Excerpt:
It’s important to act like a lady, but some situations warrant unladylike behavior. If you’re going to act like a crazy bitch, make it count. When the deed is done, fix your hair, reapply your lipstick, and carry on.

You’re beautiful. Make the most of what you’ve got. But also? Your behavior and your words will make or break you. Spend just enough time on your appearance to make you feel confident, and spend the rest of your time being the kind of person that others want to be around.

Be real. I want so much for you to be comfortable enough with who you are to actually be yourself all of the time. That person rocks. Don’t try to hide her.

Other women will try to tear you apart. I want you to carefully select girlfriends who will lift you up and support you. Pick friends who GET YOU. Band together with people who make you laugh so hard you cry happy tears, and who will also cry sad tears with you when appropriate. If you have friends like that, it won’t hurt as much when the haters hate.

Haters are gonna hate. One day you’ll stop caring. Until that day comes, it hurts.

Entries provided:

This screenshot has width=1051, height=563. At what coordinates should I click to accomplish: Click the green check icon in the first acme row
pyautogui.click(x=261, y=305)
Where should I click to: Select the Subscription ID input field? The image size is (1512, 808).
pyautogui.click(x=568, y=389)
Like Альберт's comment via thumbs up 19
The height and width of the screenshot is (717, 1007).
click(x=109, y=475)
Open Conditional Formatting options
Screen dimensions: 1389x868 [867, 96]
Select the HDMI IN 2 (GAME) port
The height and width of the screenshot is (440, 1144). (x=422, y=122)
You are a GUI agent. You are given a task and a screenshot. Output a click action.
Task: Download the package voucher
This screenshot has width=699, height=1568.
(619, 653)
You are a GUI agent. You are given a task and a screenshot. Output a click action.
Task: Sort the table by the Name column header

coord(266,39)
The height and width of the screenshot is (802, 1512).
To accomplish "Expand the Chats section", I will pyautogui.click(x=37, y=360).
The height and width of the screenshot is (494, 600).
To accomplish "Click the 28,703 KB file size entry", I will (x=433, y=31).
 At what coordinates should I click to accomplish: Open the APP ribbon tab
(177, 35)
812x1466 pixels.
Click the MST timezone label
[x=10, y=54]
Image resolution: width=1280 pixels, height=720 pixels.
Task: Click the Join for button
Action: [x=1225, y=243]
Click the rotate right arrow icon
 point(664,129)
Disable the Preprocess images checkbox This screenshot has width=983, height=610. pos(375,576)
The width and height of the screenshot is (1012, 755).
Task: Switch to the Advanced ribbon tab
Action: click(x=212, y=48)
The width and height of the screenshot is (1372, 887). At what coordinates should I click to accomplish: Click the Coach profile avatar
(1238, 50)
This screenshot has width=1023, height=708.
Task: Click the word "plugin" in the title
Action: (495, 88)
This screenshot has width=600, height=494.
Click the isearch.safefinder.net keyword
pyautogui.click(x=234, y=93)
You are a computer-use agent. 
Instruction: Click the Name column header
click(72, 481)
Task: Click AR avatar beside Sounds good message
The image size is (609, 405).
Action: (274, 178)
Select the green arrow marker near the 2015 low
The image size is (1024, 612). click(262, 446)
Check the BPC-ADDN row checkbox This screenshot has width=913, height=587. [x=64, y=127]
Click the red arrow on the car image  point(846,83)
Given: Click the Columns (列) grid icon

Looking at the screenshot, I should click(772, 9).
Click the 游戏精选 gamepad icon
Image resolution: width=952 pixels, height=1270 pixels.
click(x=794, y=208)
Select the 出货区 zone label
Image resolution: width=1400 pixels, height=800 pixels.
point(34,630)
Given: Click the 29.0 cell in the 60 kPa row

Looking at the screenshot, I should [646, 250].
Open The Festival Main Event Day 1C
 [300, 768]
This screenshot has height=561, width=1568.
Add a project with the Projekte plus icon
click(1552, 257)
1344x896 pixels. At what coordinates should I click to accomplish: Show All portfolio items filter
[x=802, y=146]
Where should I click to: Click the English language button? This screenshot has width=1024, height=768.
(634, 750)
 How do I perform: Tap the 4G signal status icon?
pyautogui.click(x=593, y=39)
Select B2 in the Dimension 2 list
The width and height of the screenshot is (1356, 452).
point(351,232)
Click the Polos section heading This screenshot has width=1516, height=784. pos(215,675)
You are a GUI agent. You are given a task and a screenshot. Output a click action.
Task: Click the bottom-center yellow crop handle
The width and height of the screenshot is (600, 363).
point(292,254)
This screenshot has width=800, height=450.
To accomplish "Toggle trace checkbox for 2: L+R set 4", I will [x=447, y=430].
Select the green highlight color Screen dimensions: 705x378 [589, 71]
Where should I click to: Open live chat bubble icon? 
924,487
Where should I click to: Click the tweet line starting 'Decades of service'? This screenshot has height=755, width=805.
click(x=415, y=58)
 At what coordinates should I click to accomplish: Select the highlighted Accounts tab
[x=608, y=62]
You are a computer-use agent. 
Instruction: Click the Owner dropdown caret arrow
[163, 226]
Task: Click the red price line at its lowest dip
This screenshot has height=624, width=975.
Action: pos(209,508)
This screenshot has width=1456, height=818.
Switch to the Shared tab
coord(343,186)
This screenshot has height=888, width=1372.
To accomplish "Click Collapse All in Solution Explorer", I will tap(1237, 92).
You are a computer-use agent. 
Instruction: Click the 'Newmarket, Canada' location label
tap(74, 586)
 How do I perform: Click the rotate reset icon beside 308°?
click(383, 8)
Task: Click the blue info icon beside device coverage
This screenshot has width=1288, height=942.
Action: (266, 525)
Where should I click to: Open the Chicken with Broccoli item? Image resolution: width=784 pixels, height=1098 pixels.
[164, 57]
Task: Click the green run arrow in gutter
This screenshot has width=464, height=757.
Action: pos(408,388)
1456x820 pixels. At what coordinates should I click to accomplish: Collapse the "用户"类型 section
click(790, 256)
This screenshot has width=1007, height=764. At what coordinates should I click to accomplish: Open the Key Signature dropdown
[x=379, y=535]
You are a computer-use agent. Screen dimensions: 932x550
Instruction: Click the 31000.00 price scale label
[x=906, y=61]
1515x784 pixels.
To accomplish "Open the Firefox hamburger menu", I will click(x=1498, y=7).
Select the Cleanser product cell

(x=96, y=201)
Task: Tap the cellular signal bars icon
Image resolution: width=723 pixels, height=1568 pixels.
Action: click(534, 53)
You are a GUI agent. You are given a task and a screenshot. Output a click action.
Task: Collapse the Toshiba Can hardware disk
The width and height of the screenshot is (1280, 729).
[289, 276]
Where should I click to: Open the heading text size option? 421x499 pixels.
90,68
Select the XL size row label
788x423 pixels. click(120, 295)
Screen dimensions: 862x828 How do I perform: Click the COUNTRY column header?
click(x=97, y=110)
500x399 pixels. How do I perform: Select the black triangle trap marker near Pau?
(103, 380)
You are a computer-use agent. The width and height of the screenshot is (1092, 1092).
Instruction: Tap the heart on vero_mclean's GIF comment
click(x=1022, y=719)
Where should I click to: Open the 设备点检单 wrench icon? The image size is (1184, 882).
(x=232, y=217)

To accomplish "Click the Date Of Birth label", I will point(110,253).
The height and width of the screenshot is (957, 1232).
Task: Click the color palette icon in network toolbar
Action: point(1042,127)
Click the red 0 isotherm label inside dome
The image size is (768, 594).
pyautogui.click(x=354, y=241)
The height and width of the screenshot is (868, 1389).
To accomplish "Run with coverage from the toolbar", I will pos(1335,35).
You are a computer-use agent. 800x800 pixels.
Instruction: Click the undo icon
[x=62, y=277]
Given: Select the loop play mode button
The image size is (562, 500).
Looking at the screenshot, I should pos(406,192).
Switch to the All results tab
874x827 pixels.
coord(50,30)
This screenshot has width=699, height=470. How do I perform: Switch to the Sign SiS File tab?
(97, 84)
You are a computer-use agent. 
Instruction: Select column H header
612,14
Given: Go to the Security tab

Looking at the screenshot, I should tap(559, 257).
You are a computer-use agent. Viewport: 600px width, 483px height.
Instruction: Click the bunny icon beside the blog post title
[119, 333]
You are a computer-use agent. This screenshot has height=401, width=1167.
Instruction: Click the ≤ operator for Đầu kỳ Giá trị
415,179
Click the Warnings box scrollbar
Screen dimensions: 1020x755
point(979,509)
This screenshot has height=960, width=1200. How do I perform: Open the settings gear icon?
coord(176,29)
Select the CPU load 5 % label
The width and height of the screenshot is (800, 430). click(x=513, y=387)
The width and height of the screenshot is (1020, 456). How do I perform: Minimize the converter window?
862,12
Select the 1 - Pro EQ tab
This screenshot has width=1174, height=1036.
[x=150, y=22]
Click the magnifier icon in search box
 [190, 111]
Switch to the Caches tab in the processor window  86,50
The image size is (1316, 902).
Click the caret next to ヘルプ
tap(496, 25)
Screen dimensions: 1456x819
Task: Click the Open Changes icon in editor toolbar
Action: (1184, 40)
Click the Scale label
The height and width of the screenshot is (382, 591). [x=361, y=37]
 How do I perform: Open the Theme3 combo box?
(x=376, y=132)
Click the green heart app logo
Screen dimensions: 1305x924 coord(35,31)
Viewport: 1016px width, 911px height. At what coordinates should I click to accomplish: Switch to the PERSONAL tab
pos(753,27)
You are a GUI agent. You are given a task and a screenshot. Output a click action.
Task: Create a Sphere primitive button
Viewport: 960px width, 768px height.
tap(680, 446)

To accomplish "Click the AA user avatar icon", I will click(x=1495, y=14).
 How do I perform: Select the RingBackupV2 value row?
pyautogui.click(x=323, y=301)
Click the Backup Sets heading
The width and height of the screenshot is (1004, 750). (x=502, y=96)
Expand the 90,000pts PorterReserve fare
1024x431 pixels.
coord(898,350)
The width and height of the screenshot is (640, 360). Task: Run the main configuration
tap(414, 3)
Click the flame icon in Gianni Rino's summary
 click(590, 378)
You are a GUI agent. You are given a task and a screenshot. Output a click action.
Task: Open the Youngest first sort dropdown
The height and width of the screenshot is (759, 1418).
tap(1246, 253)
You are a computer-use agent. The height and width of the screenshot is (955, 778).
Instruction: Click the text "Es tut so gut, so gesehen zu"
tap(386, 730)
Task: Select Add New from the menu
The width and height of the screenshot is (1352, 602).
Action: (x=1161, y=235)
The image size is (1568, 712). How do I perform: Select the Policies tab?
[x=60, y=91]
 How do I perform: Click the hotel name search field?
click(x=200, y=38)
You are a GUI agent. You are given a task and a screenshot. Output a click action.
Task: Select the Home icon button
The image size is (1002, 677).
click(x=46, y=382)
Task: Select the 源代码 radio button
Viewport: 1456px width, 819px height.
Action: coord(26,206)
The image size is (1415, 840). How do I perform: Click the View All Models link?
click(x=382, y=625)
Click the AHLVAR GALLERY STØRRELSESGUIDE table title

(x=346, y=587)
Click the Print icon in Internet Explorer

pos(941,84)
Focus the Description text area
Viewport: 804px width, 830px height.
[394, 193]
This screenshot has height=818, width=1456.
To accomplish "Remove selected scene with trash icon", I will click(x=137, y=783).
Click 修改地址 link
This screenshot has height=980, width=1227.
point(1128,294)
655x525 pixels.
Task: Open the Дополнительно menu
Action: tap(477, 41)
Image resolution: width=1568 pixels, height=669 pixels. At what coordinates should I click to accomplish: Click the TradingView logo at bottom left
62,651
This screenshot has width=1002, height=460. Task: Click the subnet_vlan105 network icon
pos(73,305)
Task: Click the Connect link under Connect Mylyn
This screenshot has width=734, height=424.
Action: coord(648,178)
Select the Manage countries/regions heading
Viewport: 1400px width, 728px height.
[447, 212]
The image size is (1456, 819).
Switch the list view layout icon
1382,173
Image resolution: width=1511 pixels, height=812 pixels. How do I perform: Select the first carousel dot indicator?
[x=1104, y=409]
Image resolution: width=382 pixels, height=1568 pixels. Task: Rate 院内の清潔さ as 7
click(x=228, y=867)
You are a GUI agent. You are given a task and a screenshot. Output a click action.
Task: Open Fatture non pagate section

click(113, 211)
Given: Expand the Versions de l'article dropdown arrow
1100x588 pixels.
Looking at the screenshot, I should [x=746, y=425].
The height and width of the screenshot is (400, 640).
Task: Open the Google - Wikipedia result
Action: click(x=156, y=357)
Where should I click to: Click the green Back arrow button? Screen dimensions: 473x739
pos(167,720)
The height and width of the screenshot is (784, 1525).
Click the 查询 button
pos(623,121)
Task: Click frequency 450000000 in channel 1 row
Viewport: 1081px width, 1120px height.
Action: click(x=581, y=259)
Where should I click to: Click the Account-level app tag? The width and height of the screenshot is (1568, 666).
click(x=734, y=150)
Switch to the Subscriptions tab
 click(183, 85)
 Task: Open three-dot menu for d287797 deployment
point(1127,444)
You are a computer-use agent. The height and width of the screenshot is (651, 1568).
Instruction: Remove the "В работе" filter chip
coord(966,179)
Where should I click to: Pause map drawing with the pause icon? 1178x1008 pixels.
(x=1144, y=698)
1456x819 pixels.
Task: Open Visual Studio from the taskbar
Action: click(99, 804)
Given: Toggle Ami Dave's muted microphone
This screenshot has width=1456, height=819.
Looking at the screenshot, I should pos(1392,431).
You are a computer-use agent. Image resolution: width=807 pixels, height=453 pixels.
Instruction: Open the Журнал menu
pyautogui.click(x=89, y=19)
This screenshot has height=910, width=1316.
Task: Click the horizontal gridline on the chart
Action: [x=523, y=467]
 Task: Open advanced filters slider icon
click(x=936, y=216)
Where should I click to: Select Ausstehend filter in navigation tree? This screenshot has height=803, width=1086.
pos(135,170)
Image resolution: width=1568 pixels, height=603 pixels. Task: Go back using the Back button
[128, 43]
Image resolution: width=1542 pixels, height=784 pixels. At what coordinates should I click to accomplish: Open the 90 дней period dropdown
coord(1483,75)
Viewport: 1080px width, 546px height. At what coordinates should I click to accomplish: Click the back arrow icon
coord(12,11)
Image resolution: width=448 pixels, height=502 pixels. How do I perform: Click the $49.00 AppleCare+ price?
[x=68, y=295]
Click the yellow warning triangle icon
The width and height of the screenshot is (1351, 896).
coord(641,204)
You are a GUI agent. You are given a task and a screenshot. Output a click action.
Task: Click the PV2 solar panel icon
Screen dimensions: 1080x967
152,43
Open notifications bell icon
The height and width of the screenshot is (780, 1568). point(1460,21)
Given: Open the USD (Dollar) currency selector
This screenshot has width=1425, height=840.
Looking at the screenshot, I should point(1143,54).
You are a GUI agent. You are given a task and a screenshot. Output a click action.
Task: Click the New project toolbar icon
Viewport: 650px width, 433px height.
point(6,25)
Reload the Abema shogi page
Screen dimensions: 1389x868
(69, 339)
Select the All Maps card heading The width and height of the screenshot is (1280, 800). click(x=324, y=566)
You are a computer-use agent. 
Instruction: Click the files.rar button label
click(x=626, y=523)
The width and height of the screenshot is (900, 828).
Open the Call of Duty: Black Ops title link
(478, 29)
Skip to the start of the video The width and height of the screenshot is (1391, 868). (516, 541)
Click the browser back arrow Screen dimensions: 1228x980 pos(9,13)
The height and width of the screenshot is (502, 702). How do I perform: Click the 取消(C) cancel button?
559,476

Your instructions:
Quote the first sentence of each paragraph in the advice text, in order. Please work from the text alone.

Exercise result:
1. It’s important to act like a lady, but some situations warrant unladylike behavior.
2. You’re beautiful.
3. Be real.
4. Other women will try to tear you apart.
5. Haters are gonna hate.